As applications to business school rise, Insead has confirmed that it will increase the size of its class over the coming year from 900 to 980, with the bulk of the increase coming on the Singapore campus.
This will make the one-year programme the largest highly-ranked full-time MBA programme in the world, out-stripping Harvard Business School, which is to increase its class size this year from 900 to between 930 and 940 students.
At the moment Insead enrols 600 students on its French campus and a further 300 on its Singapore campus. In the coming year that will be re-balanced to admit 400 students in Singapore and up to 580 in Fontainebleau, says Insead dean Frank Brown.
The increase in the size of the Singapore campus reflects the growing interest in Asia, he says. “We find a lot of the people on the Asia campus are from the US and Europe.” Mr Brown, himself an American, says the students from the US are a self-selecting group. “How many Americans speak two languages fluently?” he jokes.
He says the growing number of US applicants to the Insead programme reflects a change in the perspective of younger US managers, with increasing numbers being internationally curious and attracted to a global education.

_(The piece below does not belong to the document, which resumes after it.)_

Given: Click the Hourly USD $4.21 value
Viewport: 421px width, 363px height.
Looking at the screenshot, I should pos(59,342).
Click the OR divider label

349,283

The challenge for Insead will be to find jobs for all those who graduate in 2010, but Mr Brown says he was over-pessimistic earlier this year about job prospects and that the job market is looking better than expected. On graduation this July, 61 per cent of the class had job offers in hand, compared to 49 per cent at the same point in 2002, when similar economic conditions prevailed. Extrapolating the data should mean that between 80 and 90 per cent of students are in employment three months after graduation, which is the accepted industry timeframe for measuring employment data.